BEGIN

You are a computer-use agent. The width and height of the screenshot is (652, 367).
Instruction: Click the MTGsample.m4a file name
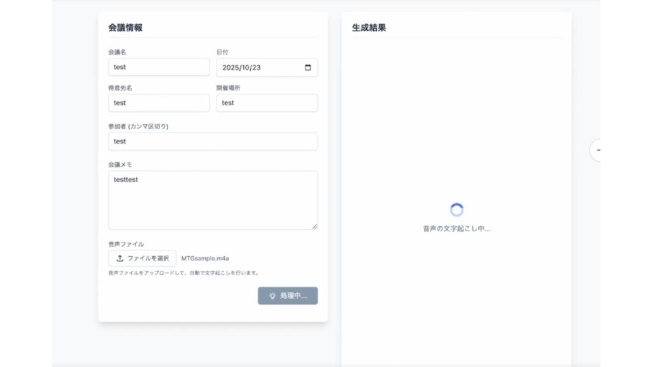205,259
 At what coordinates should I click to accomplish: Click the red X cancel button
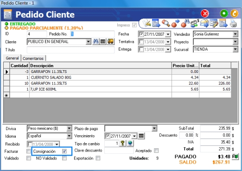coord(205,13)
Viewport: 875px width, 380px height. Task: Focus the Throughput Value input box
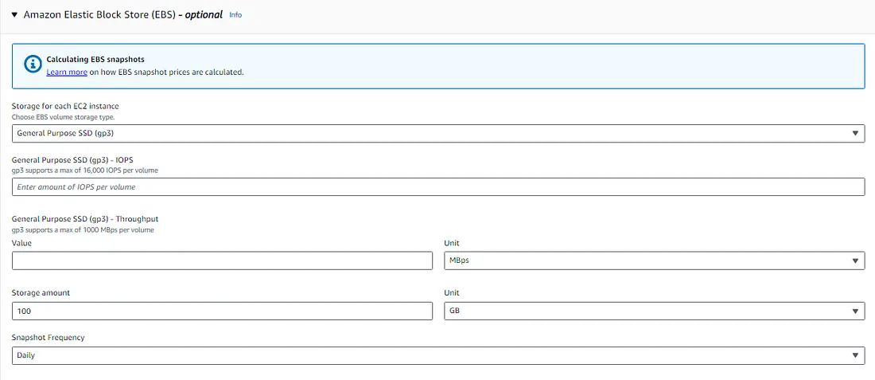(x=222, y=261)
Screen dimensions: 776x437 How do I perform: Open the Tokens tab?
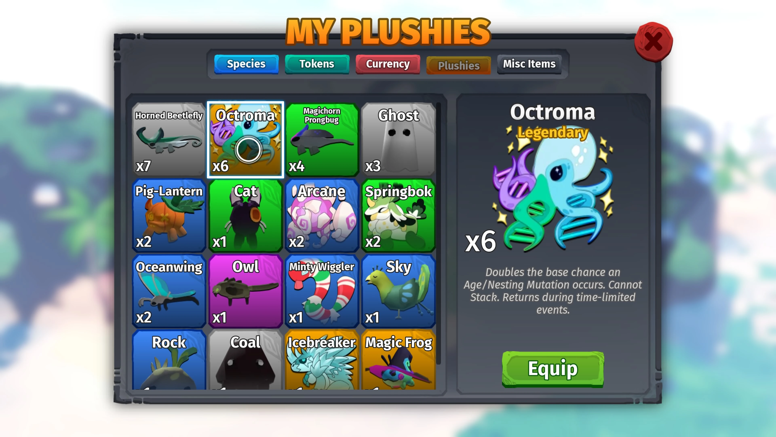pyautogui.click(x=317, y=64)
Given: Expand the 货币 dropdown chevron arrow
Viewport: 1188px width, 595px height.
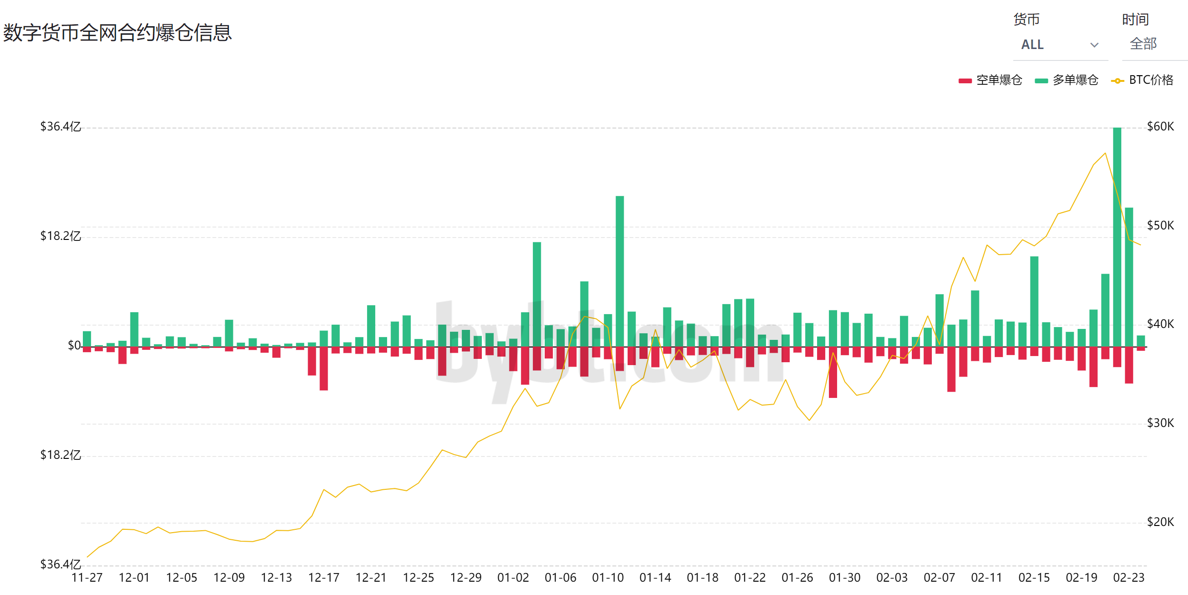Looking at the screenshot, I should pos(1094,45).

END

Work required ▸ Beginning with the line that contains "Given: Expand the 货币 dropdown chevron arrow" in the data above, please copy each line exactly until the last line, both ends included, skipping any pictures.

Task output ▸
Given: Expand the 货币 dropdown chevron arrow
Viewport: 1188px width, 595px height.
Looking at the screenshot, I should pos(1094,45).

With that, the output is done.